(Beginning of DATA FOR THIS EXERCISE)

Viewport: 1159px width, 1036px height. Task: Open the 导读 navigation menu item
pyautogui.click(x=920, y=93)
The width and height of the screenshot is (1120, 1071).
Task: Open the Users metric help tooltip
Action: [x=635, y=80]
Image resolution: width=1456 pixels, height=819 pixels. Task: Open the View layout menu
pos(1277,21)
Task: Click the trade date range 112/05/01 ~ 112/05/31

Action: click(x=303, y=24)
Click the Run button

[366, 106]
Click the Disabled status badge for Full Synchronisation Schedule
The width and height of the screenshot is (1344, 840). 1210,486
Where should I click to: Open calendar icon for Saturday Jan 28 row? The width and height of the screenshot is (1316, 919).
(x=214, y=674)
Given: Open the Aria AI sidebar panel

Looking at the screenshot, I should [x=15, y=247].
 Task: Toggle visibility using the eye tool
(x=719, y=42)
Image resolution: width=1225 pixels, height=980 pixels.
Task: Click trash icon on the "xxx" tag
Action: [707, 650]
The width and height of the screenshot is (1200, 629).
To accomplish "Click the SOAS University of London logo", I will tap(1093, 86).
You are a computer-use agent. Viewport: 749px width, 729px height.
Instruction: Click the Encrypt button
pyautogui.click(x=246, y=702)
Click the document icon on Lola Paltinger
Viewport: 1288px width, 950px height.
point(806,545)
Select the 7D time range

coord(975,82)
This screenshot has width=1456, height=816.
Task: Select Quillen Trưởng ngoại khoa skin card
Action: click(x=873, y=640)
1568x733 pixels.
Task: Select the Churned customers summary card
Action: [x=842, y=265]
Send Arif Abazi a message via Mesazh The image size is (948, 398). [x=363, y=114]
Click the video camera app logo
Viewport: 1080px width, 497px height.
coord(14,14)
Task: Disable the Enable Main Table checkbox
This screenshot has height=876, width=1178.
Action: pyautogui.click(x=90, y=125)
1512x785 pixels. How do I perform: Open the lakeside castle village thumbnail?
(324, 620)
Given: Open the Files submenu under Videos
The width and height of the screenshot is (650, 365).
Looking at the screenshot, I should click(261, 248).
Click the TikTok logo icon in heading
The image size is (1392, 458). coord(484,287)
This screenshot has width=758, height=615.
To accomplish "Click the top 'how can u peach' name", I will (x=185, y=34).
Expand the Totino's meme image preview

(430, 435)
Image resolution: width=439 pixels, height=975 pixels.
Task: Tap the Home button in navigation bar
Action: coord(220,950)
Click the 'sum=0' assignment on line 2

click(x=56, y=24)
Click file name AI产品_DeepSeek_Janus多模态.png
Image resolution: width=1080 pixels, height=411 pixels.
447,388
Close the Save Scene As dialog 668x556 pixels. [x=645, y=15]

(End of DATA FOR THIS EXERCISE)

ASSIGNMENT
Each of the entries above should be written out again exactly.

COMPLETED EXERCISE
Viewport: 1159px width, 1036px height. Task: Open the 导读 navigation menu item
pyautogui.click(x=920, y=93)
The width and height of the screenshot is (1120, 1071).
Task: Open the Users metric help tooltip
Action: [x=635, y=80]
Image resolution: width=1456 pixels, height=819 pixels. Task: Open the View layout menu
pos(1277,21)
Task: Click the trade date range 112/05/01 ~ 112/05/31

Action: click(x=303, y=24)
Click the Run button

[366, 106]
Click the Disabled status badge for Full Synchronisation Schedule
The width and height of the screenshot is (1344, 840). 1210,486
Where should I click to: Open calendar icon for Saturday Jan 28 row? The width and height of the screenshot is (1316, 919).
(x=214, y=674)
Given: Open the Aria AI sidebar panel

Looking at the screenshot, I should [x=15, y=247].
 Task: Toggle visibility using the eye tool
(x=719, y=42)
Image resolution: width=1225 pixels, height=980 pixels.
Task: Click trash icon on the "xxx" tag
Action: [707, 650]
The width and height of the screenshot is (1200, 629).
To accomplish "Click the SOAS University of London logo", I will tap(1093, 86).
You are a computer-use agent. Viewport: 749px width, 729px height.
Instruction: Click the Encrypt button
pyautogui.click(x=246, y=702)
Click the document icon on Lola Paltinger
Viewport: 1288px width, 950px height.
point(806,545)
Select the 7D time range

coord(975,82)
This screenshot has width=1456, height=816.
Task: Select Quillen Trưởng ngoại khoa skin card
Action: click(x=873, y=640)
1568x733 pixels.
Task: Select the Churned customers summary card
Action: [x=842, y=265]
Send Arif Abazi a message via Mesazh The image size is (948, 398). [x=363, y=114]
Click the video camera app logo
Viewport: 1080px width, 497px height.
coord(14,14)
Task: Disable the Enable Main Table checkbox
This screenshot has height=876, width=1178.
Action: pyautogui.click(x=90, y=125)
1512x785 pixels. How do I perform: Open the lakeside castle village thumbnail?
(324, 620)
Given: Open the Files submenu under Videos
The width and height of the screenshot is (650, 365).
Looking at the screenshot, I should click(261, 248).
Click the TikTok logo icon in heading
The image size is (1392, 458). coord(484,287)
This screenshot has width=758, height=615.
To accomplish "Click the top 'how can u peach' name", I will (x=185, y=34).
Expand the Totino's meme image preview

(430, 435)
Image resolution: width=439 pixels, height=975 pixels.
Task: Tap the Home button in navigation bar
Action: coord(220,950)
Click the 'sum=0' assignment on line 2

click(x=56, y=24)
Click file name AI产品_DeepSeek_Janus多模态.png
Image resolution: width=1080 pixels, height=411 pixels.
447,388
Close the Save Scene As dialog 668x556 pixels. [x=645, y=15]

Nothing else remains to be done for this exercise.